DIRECTIONS FOR THIS TASK - Please repeat the listing in its entirety, without any alteration.

--- LISTED ENTRIES Enclosed Below ---

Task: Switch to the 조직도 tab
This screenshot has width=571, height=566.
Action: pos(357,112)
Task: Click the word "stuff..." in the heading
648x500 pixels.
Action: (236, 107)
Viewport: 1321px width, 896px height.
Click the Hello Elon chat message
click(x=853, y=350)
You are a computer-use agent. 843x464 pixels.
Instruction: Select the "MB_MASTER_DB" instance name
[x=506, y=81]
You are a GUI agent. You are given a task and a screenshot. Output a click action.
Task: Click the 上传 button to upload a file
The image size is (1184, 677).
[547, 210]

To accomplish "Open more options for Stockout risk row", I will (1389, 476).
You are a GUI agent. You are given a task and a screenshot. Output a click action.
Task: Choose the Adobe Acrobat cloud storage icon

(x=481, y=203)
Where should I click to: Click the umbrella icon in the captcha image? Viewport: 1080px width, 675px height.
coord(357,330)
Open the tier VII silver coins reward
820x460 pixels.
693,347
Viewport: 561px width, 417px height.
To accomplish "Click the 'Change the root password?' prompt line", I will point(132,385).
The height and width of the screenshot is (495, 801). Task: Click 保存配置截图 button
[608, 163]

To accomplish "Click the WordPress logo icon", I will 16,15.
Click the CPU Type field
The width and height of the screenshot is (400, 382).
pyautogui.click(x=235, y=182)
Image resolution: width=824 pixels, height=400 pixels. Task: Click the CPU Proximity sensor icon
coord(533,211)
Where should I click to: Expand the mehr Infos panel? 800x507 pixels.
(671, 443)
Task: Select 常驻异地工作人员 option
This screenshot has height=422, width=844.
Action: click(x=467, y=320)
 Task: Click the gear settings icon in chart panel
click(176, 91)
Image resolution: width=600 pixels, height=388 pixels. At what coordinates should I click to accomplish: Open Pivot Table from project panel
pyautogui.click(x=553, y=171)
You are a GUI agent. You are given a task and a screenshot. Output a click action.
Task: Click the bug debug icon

--- End of Enclosed LISTED ENTRIES ---

ANSWER FOR THE TASK -
Task: Switch to the 조직도 tab
This screenshot has width=571, height=566.
Action: pos(357,112)
Task: Click the word "stuff..." in the heading
648x500 pixels.
Action: (236, 107)
Viewport: 1321px width, 896px height.
Click the Hello Elon chat message
click(x=853, y=350)
You are a computer-use agent. 843x464 pixels.
Instruction: Select the "MB_MASTER_DB" instance name
[x=506, y=81]
You are a GUI agent. You are given a task and a screenshot. Output a click action.
Task: Click the 上传 button to upload a file
The image size is (1184, 677).
[547, 210]

To accomplish "Open more options for Stockout risk row", I will (1389, 476).
You are a GUI agent. You are given a task and a screenshot. Output a click action.
Task: Choose the Adobe Acrobat cloud storage icon

(x=481, y=203)
Where should I click to: Click the umbrella icon in the captcha image? Viewport: 1080px width, 675px height.
coord(357,330)
Open the tier VII silver coins reward
820x460 pixels.
693,347
Viewport: 561px width, 417px height.
To accomplish "Click the 'Change the root password?' prompt line", I will point(132,385).
The height and width of the screenshot is (495, 801). Task: Click 保存配置截图 button
[608, 163]

To accomplish "Click the WordPress logo icon", I will 16,15.
Click the CPU Type field
The width and height of the screenshot is (400, 382).
pyautogui.click(x=235, y=182)
Image resolution: width=824 pixels, height=400 pixels. Task: Click the CPU Proximity sensor icon
coord(533,211)
Where should I click to: Expand the mehr Infos panel? 800x507 pixels.
(671, 443)
Task: Select 常驻异地工作人员 option
This screenshot has height=422, width=844.
Action: click(x=467, y=320)
 Task: Click the gear settings icon in chart panel
click(176, 91)
Image resolution: width=600 pixels, height=388 pixels. At what coordinates should I click to accomplish: Open Pivot Table from project panel
pyautogui.click(x=553, y=171)
You are a GUI agent. You are given a task and a screenshot. Output a click action.
Task: Click the bug debug icon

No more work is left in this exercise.